The grim irony — and the Semafor piece captures it — is that the tools the Class of 2026 is being displaced by are also the tools they are now learning to use to apply for the few remaining jobs. Hireraddi is paying $100/month for a Claude subscription to write the applications that an AI agent is reading to filter her out. That is the entire structure of the 2026 labour market in one transaction.
What to watch
- NACE’s June Class of 2026 first-destination survey. The National Association of Colleges and Employers publishes the canonical “what happened to last May’s graduates by June” dataset every August. The 2026 read will be the first one collected post-Cloudflare/Bill/Meta May-wave layoffs. If the 6-month-post-graduation employment rate for CS majors drops below the 80% historical floor, that becomes the wedge for a federal-policy conversation.

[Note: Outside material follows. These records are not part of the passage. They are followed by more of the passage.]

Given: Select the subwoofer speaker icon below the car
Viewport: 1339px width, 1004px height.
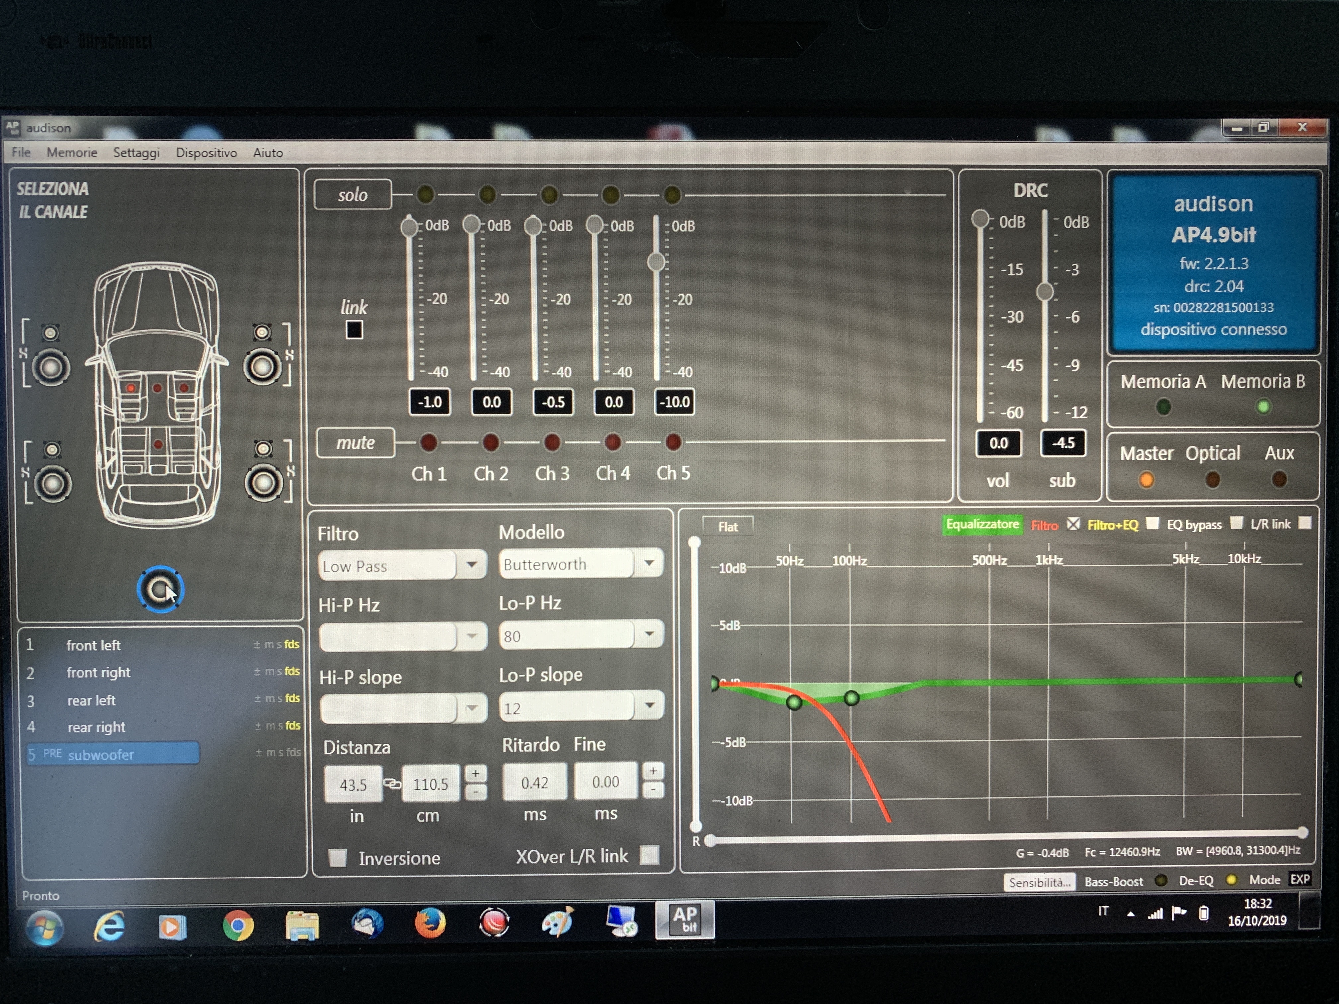Looking at the screenshot, I should click(x=160, y=589).
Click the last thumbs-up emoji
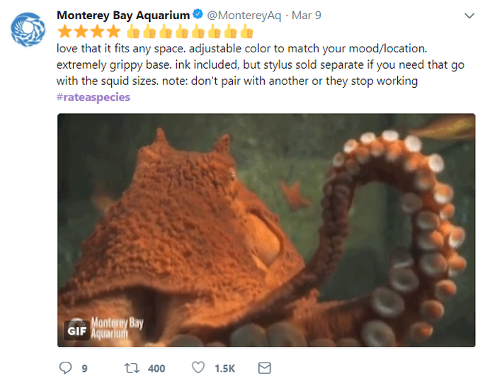This screenshot has height=378, width=485. coord(246,32)
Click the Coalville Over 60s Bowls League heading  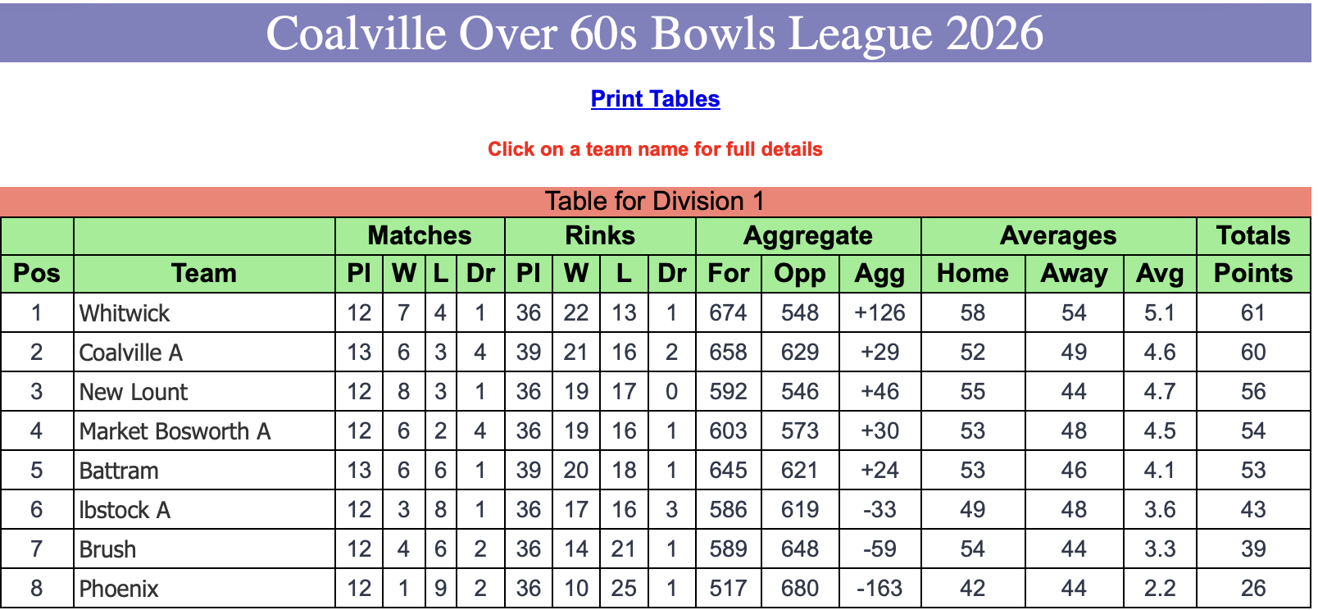pos(655,33)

- Whether the Newell hiring rule spreads. “We don’t hire candidates who aren’t AI-fluent” is a one-line policy that any S&P 500 HR team can copy. If five more F500 CHROs adopt the same rule by July earnings, the cohort effect on liberal-arts and pre-AI-curriculum CS majors compounds.
- Cohn’s $260K cement-layer line. It will be a meme by Monday and a campaign line by August. The political economy of “skilled trades pay more than tech” is a story Democratic and Republican operatives will both try to claim. Watch for which one lands it cleanly first.
- IBM’s hiring numbers in the Q3 release. LaMoreaux’s “tripled entry-level” claim needs an absolute-headcount footnote. If IBM hired 300 entry-level engineers in 2025 and 900 in 2026 against a 280,000-person workforce, the gesture is real but the magnitude doesn’t move the cohort. The Q3 earnings supplemental is where the number gets disclosed.
5.8% recent-grad unemployment. 7.0% CS, 7.8% computer engineering. 100K tech-sector cuts YTD. 500 applications, two unpaid offers. The IBM Vice Chairman is telling four-year-degree graduates to lay cement. The Class of 2026 didn’t choose any of this; their pamphlets were written before the shift, their curricula were calibrated for a pipeline that closed, and the AI tools that ate the entry-level rung are the same tools they’re paying $100/month to use to apply to the remaining jobs.